(Beginning of Supplied entries)

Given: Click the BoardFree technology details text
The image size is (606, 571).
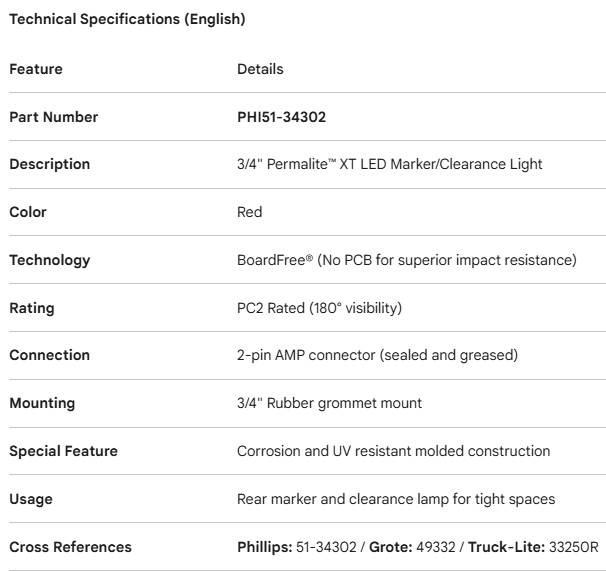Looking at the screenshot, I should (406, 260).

(End of Supplied entries)
(Beginning of Supplied entries)

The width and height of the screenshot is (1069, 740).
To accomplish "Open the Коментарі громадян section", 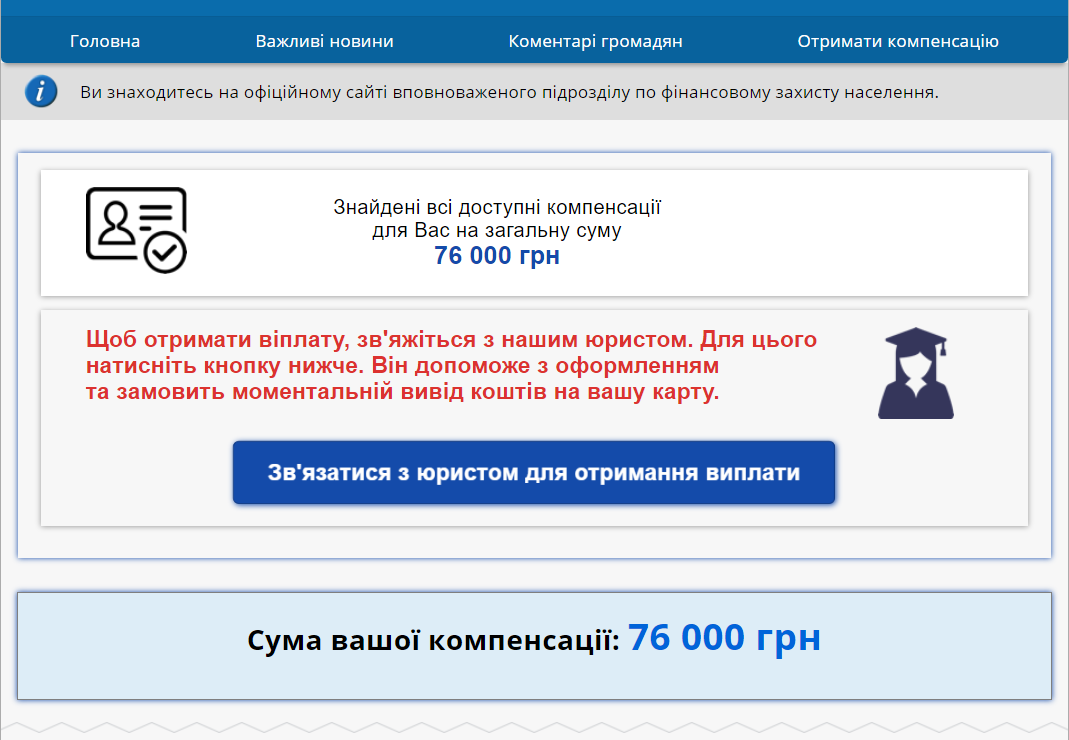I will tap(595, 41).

(End of Supplied entries)
(Beginning of Supplied entries)

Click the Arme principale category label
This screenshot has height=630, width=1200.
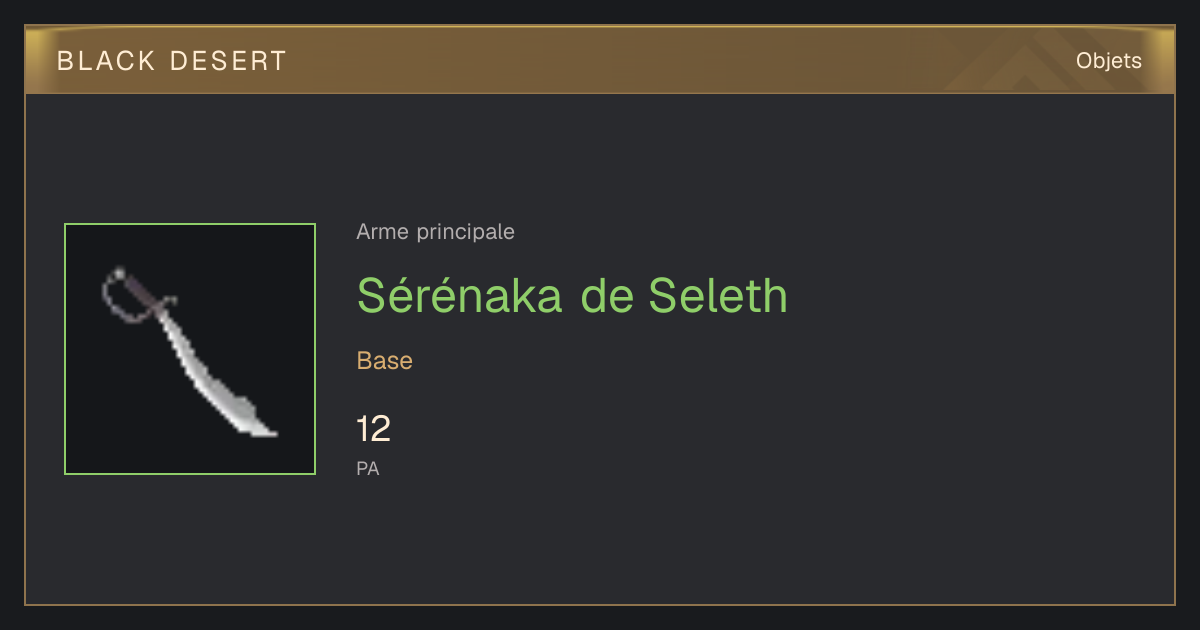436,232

(End of Supplied entries)

Assignment: Every line of the entries that includes "Click" must be copied into the answer.

Response below:
Given: Click the BoardFree technology details text
Click the Arme principale category label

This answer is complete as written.